WHAT NEEDS TO BE DONE: Reproduce precisely the lines of the listing below, starting with the line that contains "The image size is (1568, 499)." and stopping after the line that contains "You are a computer-use agent. Viewport: 1326px"; include nothing else.

DATA PROVIDED:

%%

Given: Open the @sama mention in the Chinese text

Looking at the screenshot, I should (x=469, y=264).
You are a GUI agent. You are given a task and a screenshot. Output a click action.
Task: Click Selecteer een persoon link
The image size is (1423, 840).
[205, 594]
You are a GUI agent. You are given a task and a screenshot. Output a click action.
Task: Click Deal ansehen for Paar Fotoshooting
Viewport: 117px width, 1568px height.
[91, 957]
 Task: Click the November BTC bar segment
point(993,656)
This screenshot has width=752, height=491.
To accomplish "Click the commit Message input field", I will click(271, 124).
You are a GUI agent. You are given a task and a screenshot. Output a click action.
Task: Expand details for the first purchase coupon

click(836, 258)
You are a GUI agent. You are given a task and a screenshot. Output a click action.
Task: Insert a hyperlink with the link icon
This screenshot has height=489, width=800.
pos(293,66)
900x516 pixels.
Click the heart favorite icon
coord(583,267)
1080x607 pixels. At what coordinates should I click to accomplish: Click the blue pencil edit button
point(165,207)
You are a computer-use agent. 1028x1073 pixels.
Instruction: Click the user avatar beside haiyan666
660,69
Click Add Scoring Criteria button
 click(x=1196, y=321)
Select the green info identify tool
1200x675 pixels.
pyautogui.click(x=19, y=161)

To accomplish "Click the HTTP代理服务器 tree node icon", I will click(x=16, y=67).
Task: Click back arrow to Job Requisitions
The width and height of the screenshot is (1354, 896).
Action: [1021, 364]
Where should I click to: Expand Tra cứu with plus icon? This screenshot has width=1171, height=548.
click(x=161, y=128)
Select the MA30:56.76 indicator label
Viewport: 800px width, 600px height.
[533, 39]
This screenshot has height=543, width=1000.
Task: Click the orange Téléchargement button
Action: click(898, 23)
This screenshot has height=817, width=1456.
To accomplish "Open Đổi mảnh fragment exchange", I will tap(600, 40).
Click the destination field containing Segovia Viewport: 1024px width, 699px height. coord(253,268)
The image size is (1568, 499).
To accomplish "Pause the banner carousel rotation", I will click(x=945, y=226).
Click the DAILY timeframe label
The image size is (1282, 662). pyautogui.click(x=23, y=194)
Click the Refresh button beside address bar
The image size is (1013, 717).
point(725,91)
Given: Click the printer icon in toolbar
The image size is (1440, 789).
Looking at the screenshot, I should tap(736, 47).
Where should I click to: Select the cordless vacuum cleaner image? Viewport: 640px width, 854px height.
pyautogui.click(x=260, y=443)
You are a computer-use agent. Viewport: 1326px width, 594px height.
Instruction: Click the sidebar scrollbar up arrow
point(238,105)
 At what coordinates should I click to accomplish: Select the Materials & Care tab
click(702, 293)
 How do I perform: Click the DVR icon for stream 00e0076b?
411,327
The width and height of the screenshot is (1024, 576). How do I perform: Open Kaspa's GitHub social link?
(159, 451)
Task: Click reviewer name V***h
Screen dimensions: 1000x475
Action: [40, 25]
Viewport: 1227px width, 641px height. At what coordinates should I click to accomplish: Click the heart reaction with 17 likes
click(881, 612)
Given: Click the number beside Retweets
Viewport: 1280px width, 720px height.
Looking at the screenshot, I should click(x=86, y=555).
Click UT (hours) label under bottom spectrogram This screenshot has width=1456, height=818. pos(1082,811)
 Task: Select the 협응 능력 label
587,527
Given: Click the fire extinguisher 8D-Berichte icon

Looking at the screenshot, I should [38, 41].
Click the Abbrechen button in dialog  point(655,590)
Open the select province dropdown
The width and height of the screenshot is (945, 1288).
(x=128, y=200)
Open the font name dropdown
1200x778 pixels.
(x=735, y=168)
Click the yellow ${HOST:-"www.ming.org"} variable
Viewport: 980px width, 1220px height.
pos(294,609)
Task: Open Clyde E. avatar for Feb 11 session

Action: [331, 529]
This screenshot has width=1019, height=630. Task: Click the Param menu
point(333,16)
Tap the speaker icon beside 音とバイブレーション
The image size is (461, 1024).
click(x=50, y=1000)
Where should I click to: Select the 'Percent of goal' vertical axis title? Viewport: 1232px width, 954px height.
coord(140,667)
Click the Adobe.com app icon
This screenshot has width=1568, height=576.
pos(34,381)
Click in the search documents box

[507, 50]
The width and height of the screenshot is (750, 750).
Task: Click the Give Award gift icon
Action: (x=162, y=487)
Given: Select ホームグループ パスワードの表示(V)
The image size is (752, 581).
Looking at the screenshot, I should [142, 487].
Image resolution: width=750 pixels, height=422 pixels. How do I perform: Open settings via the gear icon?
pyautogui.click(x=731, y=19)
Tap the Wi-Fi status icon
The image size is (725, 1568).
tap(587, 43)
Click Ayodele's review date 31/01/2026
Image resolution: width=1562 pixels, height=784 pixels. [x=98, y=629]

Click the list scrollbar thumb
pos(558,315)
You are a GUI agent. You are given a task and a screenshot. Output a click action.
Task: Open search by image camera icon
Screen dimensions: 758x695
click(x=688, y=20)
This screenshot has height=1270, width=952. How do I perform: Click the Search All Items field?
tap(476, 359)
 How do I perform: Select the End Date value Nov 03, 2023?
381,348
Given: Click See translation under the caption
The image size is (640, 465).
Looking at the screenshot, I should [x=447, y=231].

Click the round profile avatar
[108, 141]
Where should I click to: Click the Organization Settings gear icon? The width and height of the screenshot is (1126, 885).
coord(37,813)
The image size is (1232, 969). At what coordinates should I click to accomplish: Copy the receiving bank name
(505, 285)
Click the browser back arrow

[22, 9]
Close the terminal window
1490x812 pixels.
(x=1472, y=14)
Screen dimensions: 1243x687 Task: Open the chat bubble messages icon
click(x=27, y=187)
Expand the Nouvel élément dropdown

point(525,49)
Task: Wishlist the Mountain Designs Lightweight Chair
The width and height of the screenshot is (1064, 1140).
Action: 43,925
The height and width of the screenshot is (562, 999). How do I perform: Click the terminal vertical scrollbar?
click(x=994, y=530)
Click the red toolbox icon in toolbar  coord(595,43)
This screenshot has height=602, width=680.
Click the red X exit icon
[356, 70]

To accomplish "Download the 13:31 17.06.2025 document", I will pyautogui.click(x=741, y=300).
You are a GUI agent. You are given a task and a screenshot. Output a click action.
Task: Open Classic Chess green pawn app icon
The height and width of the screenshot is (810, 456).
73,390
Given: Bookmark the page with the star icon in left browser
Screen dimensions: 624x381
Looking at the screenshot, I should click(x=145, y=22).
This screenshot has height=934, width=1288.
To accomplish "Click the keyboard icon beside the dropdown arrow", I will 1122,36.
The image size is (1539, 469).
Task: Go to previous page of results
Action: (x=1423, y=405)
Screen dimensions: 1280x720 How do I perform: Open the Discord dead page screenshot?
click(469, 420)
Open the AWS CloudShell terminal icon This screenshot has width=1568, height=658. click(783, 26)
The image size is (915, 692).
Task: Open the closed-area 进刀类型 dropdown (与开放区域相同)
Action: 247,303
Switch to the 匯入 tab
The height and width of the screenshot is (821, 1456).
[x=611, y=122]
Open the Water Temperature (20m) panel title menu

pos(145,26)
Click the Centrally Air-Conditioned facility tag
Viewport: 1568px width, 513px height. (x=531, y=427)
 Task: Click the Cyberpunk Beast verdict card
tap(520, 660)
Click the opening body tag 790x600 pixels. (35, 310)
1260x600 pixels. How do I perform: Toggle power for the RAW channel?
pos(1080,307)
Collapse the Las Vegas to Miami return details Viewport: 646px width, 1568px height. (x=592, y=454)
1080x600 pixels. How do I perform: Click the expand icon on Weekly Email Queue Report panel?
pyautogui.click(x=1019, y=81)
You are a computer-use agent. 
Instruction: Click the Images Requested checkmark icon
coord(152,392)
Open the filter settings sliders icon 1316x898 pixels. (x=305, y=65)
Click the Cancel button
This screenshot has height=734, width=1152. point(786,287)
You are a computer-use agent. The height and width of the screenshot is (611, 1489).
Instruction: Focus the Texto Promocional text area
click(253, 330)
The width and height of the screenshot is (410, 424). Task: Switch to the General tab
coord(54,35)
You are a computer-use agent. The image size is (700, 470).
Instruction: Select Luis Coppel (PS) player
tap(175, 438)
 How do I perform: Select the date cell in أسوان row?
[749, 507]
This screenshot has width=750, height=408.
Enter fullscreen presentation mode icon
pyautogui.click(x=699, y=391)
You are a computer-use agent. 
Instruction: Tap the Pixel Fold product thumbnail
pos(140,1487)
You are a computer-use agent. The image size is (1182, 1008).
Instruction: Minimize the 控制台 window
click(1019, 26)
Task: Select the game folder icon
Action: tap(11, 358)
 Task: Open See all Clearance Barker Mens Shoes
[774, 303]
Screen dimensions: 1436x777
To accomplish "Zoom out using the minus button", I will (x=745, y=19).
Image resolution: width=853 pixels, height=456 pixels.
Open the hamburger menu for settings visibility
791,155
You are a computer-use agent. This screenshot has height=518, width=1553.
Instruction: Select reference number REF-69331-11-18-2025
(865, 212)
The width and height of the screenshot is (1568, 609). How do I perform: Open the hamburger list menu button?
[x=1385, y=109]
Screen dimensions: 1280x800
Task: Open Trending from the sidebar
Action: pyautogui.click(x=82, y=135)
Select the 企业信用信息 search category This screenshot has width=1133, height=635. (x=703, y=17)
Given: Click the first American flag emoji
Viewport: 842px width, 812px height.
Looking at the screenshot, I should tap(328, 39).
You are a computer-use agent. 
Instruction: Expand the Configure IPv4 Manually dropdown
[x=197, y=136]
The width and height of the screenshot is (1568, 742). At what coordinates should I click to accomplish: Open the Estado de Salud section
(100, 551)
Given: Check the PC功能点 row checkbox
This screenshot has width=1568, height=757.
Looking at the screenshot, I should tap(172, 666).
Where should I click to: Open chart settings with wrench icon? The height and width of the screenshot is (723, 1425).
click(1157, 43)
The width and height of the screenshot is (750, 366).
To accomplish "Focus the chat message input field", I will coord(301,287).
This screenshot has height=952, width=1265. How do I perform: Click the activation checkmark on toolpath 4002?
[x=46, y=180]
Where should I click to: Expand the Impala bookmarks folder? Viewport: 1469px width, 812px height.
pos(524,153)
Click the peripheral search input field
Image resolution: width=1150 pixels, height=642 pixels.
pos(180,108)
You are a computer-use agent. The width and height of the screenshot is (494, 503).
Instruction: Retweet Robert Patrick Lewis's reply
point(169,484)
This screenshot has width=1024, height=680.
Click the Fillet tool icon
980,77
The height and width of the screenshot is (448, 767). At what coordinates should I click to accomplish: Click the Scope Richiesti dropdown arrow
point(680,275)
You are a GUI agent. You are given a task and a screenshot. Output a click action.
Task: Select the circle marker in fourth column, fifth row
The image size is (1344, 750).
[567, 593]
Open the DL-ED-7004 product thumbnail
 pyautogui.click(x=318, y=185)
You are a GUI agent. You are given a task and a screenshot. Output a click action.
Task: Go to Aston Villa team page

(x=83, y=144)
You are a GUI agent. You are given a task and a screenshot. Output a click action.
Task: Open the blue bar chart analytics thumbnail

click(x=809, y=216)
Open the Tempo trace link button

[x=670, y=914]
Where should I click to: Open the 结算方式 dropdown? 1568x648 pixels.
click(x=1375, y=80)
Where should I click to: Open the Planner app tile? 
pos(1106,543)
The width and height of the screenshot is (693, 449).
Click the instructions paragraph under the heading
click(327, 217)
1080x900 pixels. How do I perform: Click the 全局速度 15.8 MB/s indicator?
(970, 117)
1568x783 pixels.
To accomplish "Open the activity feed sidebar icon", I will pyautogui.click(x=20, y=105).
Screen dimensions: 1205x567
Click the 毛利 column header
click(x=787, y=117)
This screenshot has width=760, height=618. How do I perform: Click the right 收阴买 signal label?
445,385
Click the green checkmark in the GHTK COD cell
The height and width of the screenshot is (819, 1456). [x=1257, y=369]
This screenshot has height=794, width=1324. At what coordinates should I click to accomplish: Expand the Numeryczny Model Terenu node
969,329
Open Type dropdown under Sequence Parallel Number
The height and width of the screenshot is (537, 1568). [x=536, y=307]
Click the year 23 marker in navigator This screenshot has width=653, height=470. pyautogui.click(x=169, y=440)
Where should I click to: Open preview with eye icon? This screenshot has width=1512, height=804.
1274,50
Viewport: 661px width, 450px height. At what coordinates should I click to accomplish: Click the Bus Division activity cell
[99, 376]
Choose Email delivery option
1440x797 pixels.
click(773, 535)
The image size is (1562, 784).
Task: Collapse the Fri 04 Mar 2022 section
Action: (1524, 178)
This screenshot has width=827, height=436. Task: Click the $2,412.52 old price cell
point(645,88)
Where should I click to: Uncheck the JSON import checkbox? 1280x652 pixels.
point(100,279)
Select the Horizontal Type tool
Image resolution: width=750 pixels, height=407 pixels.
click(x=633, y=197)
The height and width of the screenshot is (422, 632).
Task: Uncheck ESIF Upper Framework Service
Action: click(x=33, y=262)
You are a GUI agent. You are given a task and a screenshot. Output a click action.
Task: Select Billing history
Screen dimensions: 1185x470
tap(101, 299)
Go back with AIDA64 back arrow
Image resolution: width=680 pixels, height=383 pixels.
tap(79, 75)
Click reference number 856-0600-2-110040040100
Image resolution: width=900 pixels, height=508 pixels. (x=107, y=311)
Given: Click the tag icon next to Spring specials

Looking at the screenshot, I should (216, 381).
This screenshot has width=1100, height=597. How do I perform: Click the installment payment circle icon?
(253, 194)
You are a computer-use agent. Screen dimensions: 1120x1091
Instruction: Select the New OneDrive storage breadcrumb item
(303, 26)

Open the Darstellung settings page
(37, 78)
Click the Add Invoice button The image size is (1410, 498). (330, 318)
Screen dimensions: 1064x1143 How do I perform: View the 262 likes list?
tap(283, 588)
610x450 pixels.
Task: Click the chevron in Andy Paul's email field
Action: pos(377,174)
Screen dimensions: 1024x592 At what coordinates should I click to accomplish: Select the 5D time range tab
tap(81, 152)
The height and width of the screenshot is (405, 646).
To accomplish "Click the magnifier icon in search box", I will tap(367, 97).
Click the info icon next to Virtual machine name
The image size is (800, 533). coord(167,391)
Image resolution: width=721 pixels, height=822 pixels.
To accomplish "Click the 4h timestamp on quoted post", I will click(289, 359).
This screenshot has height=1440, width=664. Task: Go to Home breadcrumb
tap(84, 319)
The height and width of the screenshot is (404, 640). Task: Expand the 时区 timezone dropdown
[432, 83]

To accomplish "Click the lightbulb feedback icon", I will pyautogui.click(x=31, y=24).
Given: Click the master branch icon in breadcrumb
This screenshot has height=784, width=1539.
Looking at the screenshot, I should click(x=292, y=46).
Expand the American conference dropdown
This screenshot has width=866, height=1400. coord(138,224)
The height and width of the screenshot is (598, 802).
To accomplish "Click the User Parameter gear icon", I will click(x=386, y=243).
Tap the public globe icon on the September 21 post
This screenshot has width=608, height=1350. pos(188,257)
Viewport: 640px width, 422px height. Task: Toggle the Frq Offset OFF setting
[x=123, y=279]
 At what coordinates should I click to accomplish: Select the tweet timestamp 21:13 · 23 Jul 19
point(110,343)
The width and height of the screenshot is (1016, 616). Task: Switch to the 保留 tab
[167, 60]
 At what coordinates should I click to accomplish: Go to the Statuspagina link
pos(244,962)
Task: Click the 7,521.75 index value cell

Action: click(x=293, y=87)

%%

EXERCISE RESPONSE:
The image size is (1568, 499).
To accomplish "Pause the banner carousel rotation", I will click(x=945, y=226).
Click the DAILY timeframe label
The image size is (1282, 662). pyautogui.click(x=23, y=194)
Click the Refresh button beside address bar
The image size is (1013, 717).
point(725,91)
Given: Click the printer icon in toolbar
The image size is (1440, 789).
Looking at the screenshot, I should tap(736, 47).
Where should I click to: Select the cordless vacuum cleaner image? Viewport: 640px width, 854px height.
pyautogui.click(x=260, y=443)
You are a computer-use agent. Viewport: 1326px width, 594px height.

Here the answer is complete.